Prelude

This script was made for the 2023/2024 Software Specification course at Instituto Superior Técnico.

Introduction

Before we dive into the lab exercises, let’s briefly discuss some essential concepts.

Background

Nullptr Deference. In C and C++ programming, a nullptr dereference occurs when a program attempts to access or manipulate a memory location using a null pointer (a pointer that doesn’t point to any valid memory address). This often leads to runtime errors, crashes, or unexpected behavior in your programs. Here’s an example:

#include <stdlib.h>

int main() {
	int* ptr = NULL;
	*ptr = 42; // This is a null pointer dereference
	return 0;
}

In the above code, we have a pointer ptr initialized to NULL. The line *ptr = 42; attempts to assign a value to the memory location pointed to by ptr, but since ptr is null, this results in a null pointer dereference.
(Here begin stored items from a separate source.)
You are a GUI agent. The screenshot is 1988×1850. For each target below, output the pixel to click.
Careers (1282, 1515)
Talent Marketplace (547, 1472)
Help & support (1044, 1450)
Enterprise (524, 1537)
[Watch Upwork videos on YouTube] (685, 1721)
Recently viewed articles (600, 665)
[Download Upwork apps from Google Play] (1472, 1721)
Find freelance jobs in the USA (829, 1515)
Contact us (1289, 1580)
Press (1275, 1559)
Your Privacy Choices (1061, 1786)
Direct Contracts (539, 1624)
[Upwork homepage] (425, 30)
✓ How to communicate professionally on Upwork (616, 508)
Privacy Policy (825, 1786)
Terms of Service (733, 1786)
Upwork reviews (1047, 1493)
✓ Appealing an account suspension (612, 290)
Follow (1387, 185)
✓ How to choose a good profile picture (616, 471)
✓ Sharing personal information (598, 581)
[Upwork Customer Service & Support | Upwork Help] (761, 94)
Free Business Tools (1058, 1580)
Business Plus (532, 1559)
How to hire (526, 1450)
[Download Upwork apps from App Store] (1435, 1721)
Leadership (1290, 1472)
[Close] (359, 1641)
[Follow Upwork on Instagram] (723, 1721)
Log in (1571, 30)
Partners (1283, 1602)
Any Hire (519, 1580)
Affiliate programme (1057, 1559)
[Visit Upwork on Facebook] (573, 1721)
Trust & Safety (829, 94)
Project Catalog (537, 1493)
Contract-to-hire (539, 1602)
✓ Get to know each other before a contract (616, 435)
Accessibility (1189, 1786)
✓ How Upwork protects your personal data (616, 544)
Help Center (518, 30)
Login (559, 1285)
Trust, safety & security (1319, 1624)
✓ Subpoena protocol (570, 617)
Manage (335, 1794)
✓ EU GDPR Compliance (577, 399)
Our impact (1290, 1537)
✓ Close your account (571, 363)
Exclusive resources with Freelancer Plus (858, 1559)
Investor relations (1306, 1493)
Buffer Overflow. A buffer overflow occurs when a program writes more data to a buffer (e.g., an array) than it can hold, leading to data corruption and potentially security vulnerabilities. Here’s an example:

#include <stdio.h>

int main() {
    char buffer[5];
    strcpy(buffer, "Hello, World!");  // Buffer overflow
    printf("%s\n", buffer);
    return 0;
}

In this code, the strcpy function writes more characters to the buffer than it can accommodate, resulting in a buffer overflow.

Use-After-Free. Use-after-free errors occur when a program attempts to access memory that has been deallocated or freed. These errors can lead to undefined behavior. For example:

#include <stdlib.h>

int main() {
    int* ptr = (int*)malloc(sizeof(int));
    free(ptr);
    *ptr = 42;  // Use-after-free
    return 0;
}

In this code, the memory pointed to by ptr is freed before it is accessed, causing a use-after-free error.

Memory Leak. A memory leak happens when a program allocates memory but fails to deallocate it, causing memory to be unavailable for the rest of the program’s execution. For example:

#include <stdlib.h>

int main() {
    int* ptr = (int*)malloc(sizeof(int));
    // Memory is not freed
    return 0;
}

In this code, memory is allocated but not freed, resulting in a memory leak.

Uninitialized Variables. Uninitialized variables are variables that are used before being assigned a value. This can lead to undefined behavior and unexpected results. Infer can identify uninitialized variable issues. For example:

#include <stdio.h>

int main() {
int x;
printf("%d\n", x); // Uninitialized variable
return 0;
}

In this code, the variable x is used in the printf statement before being initialized, resulting in an uninitialized variable issue.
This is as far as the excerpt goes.